Friday, October 21, 2005

Suicide is Painless

A link to an article on Pitchfork today.

Interesting look at suicide and music, both of which play heavily in "Suicide Squad."

Of particular relevance to our project:

Where the hell do we first hear about, or imagine, killing ourselves? I think that the lazy rhetoric of parents plants the seed: I remember asking for Nikes, or a certain type of bookbag that a classmate had, and being responded to with the question, "What if your classmate jumped off of a bridge and died, would you want that, too?" In my prior fantasies of jumping off of things, I always flew, but my parents insisted on passing some existential nugget of resistance and dread along to me. What an unjustified raising of the stakes! "Mom, can I have an Eastpak?" "Son, can you die?" (I am reminded of the brand names rattled off in the The New York Post by the surviving boyfriend of a girl who leapt to her death at NYU: "She was wearing my Merrill Lynch baseball cap, and the white Banana Republic jacket I'd bought her. She had been wearing Prada sneakers that matched mine.")

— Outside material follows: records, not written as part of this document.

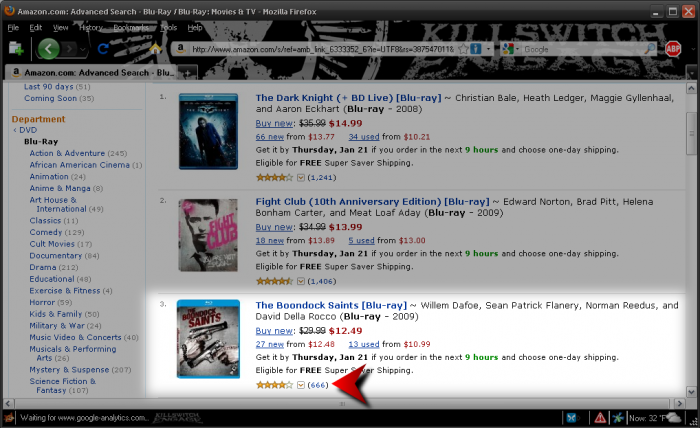Open the search engine dropdown beside the Google icon
The width and height of the screenshot is (700, 428).
point(517,49)
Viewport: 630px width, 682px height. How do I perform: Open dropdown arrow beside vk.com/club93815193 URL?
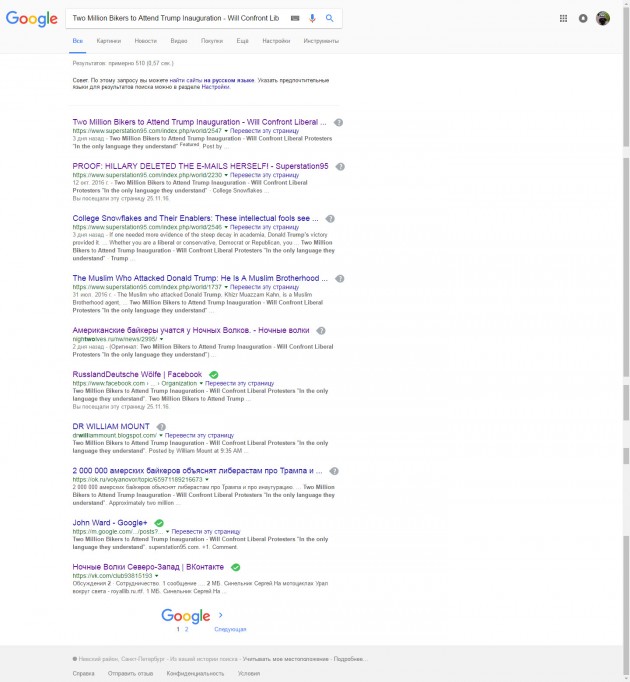[157, 576]
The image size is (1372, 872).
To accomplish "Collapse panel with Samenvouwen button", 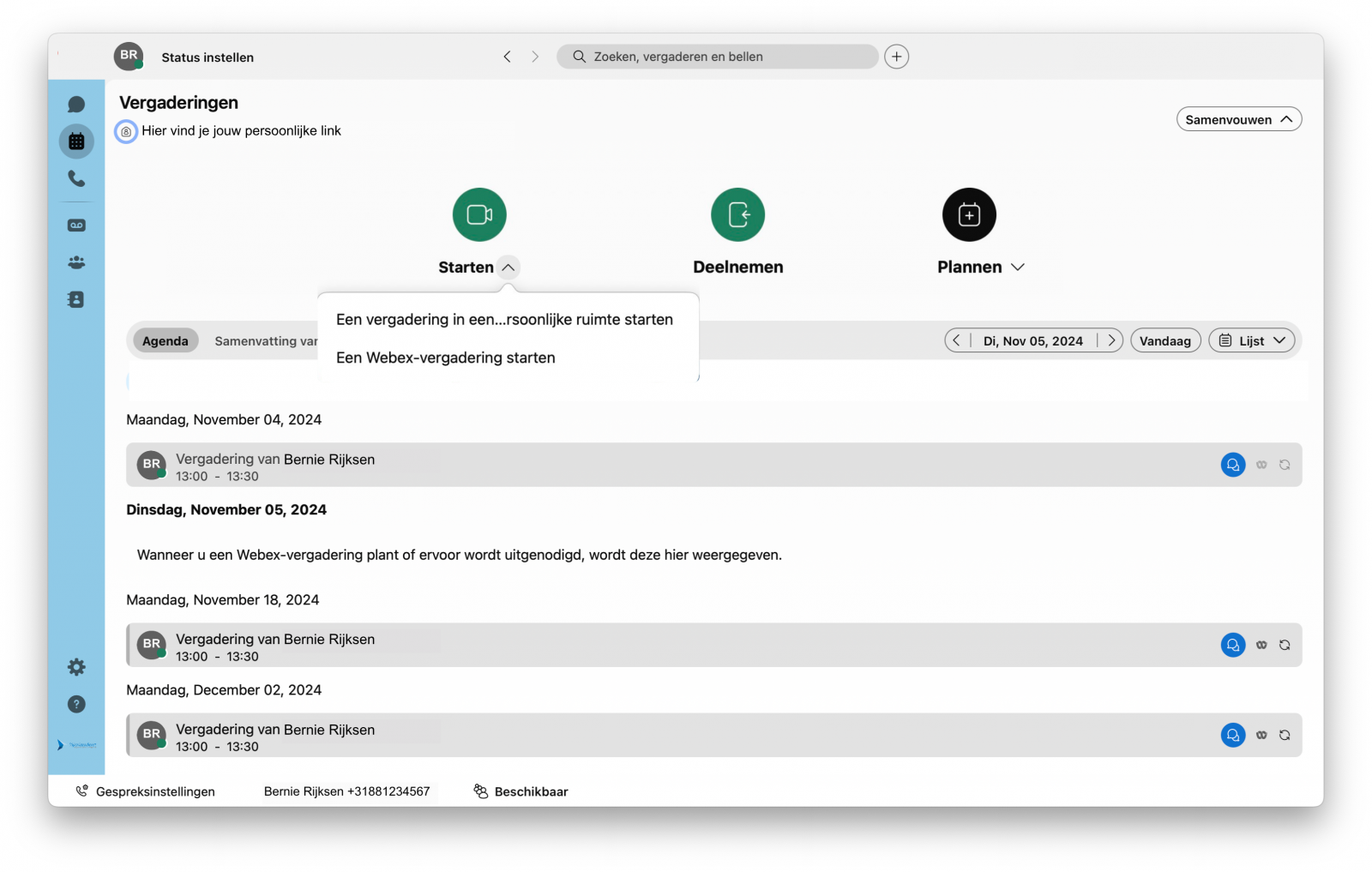I will point(1238,119).
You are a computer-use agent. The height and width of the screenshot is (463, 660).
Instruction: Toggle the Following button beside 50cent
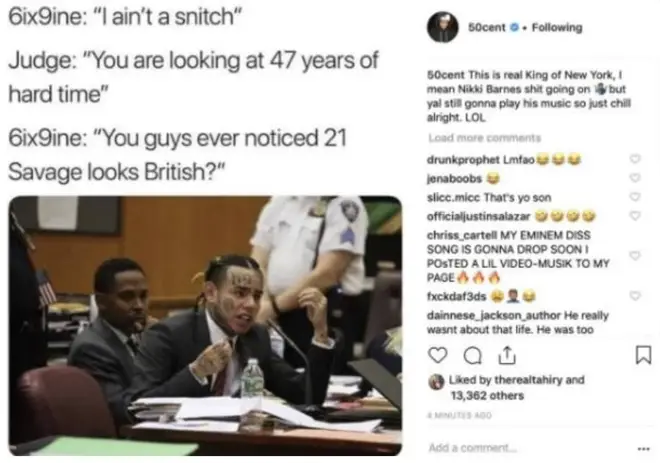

In this excellent piece, Mr. Bowers comments on some of the same issues that we addressed in our script.

There is a groundswell out there -- no not a suicide movement, which has never been something we encouraged, and is not the point of the film.

We, like Mr. Bowers, ask you to look at societal values, culture, and norms with eyes wide open. Don't take information as it is spoon fed to you by mass media and political spin machines.

I look forward to divulging more about our script in the coming months.